[Short exercise] Recast everything from the item containing "Where should I" down to the one containing "click(x=1729, y=417)" as a two-column CSV with the columns instruction and coordinates. Give one row per item, put each field in quotes, replace any line breaks with spaces, and omit the pictures.

[Stored records]
(begin)

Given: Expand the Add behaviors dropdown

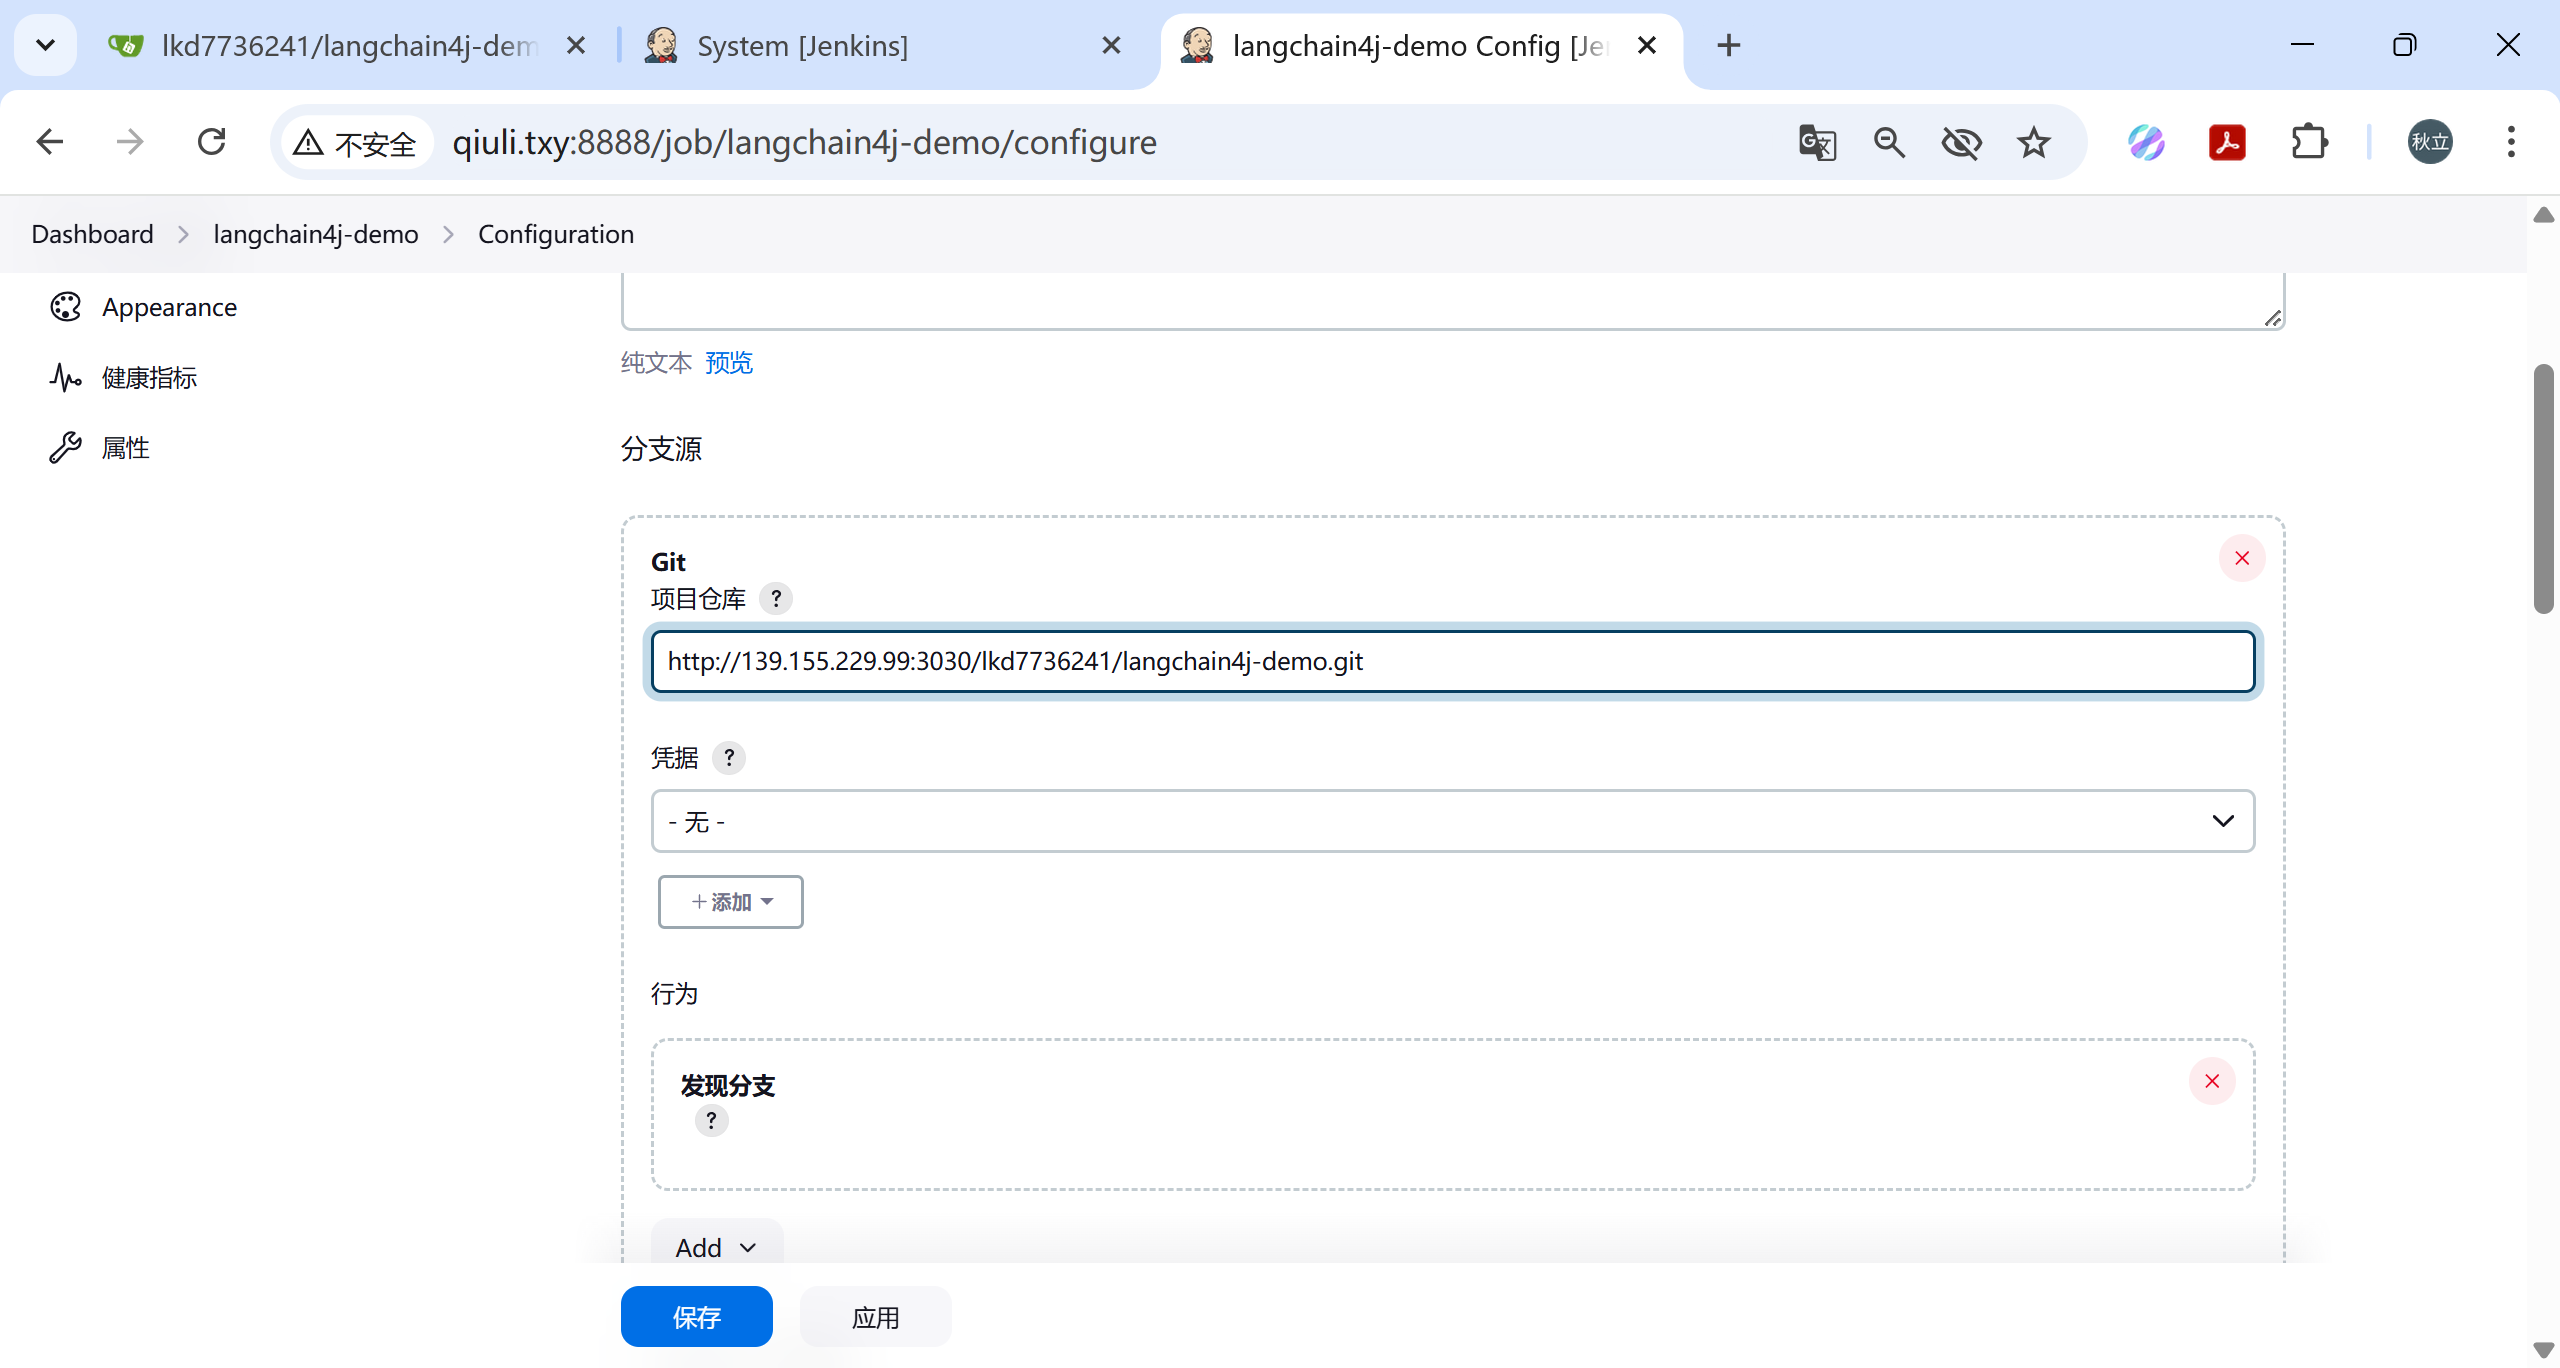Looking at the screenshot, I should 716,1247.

(end)
(begin)

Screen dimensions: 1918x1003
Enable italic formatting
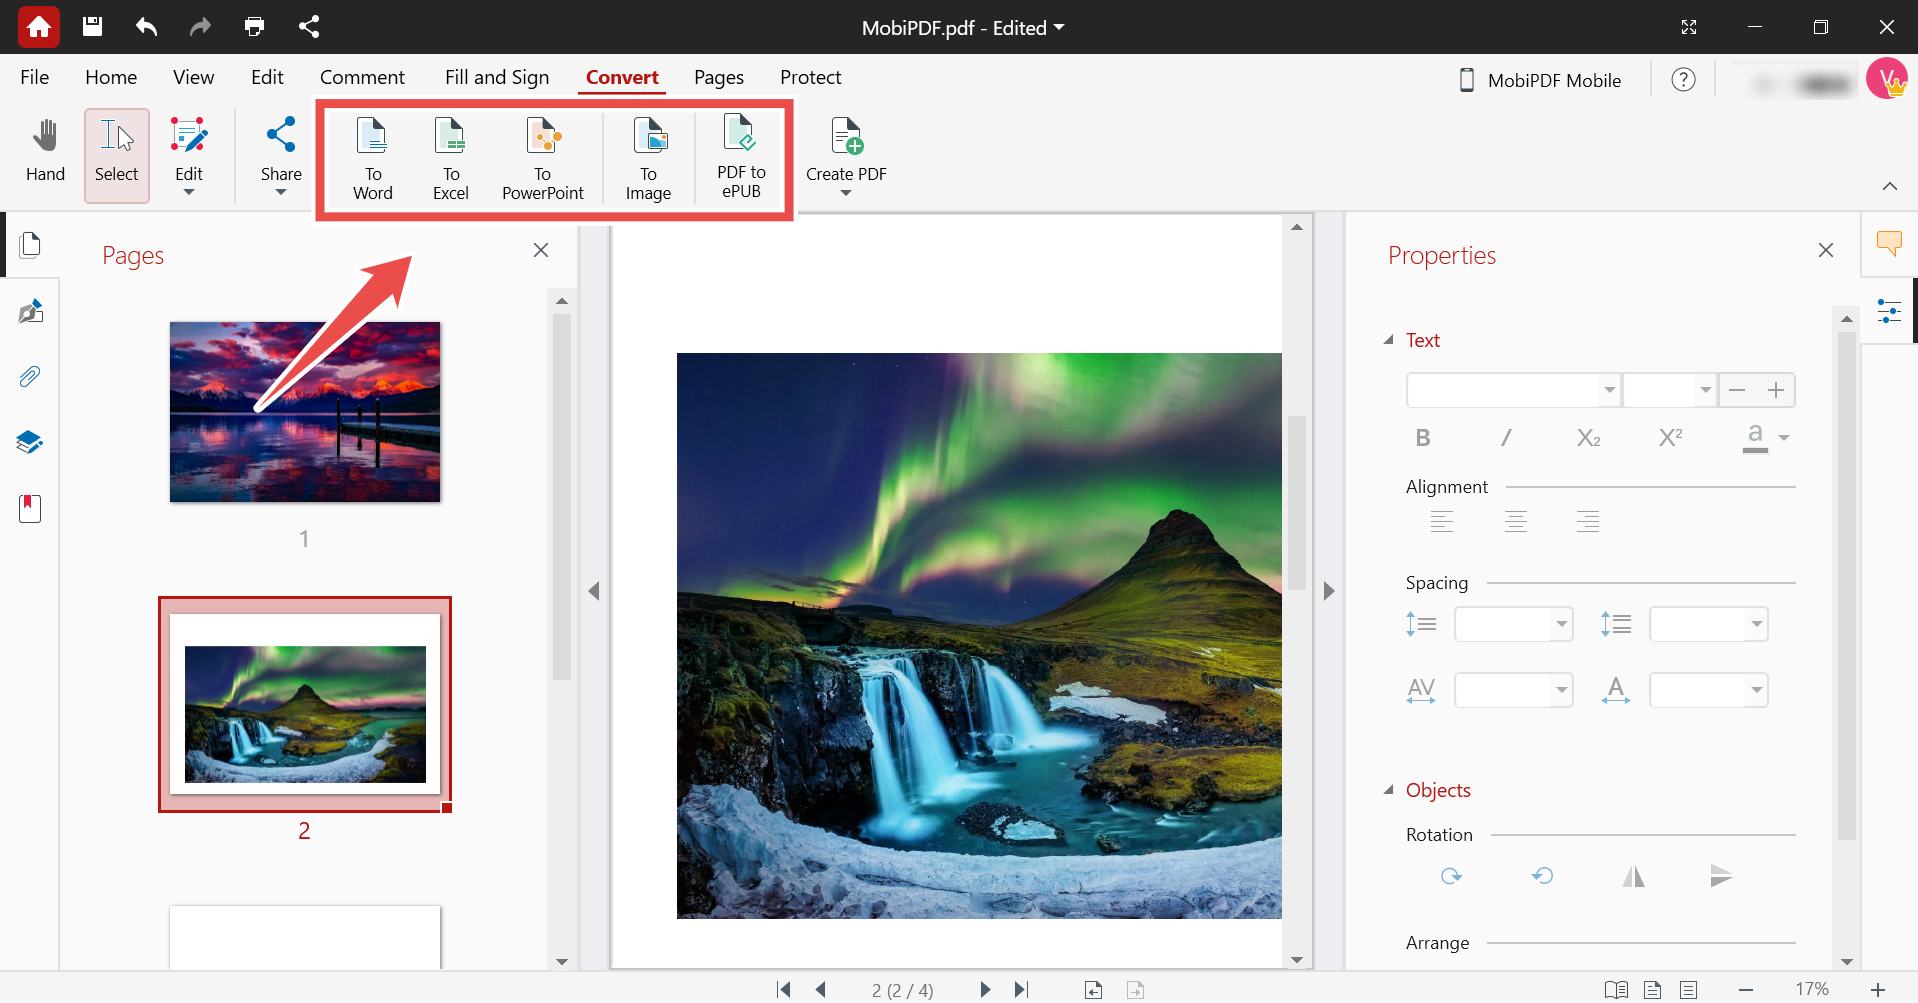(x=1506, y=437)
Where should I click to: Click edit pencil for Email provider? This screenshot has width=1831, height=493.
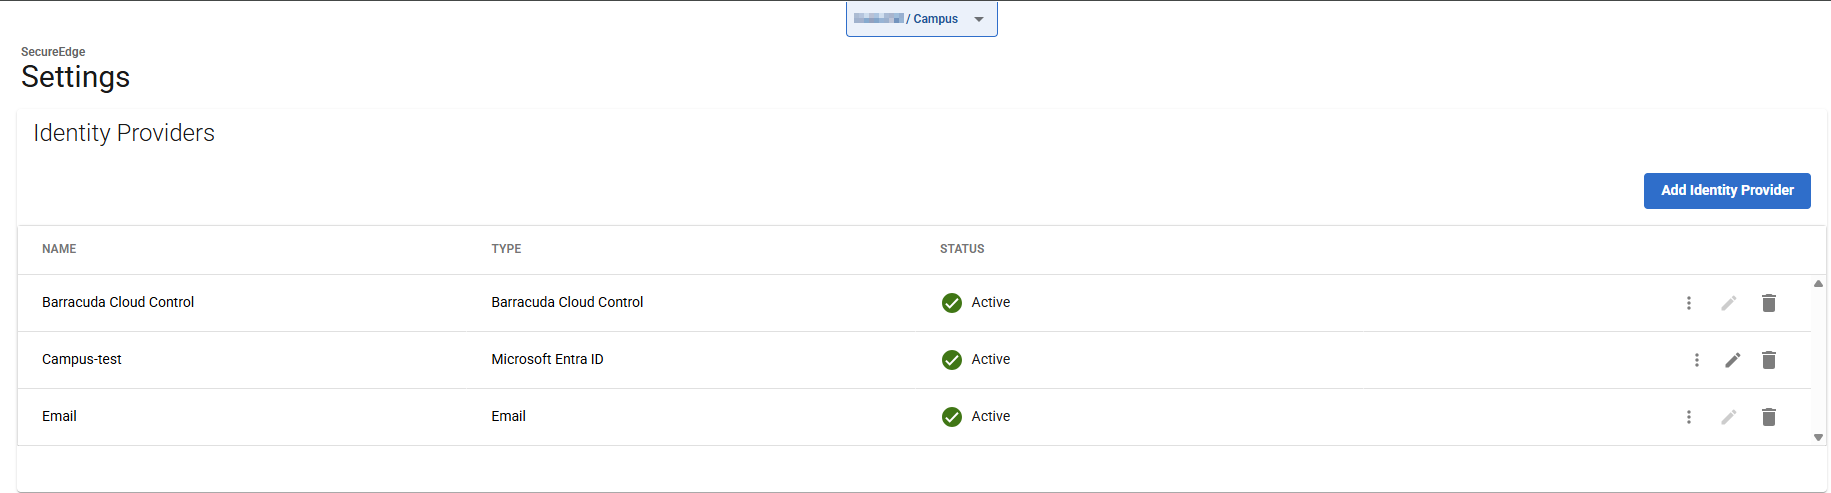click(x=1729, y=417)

(end)

[Expected answer]
instruction,coordinates
"Where should I click to: Click edit pencil for Email provider? This screenshot has width=1831, height=493.","click(x=1729, y=417)"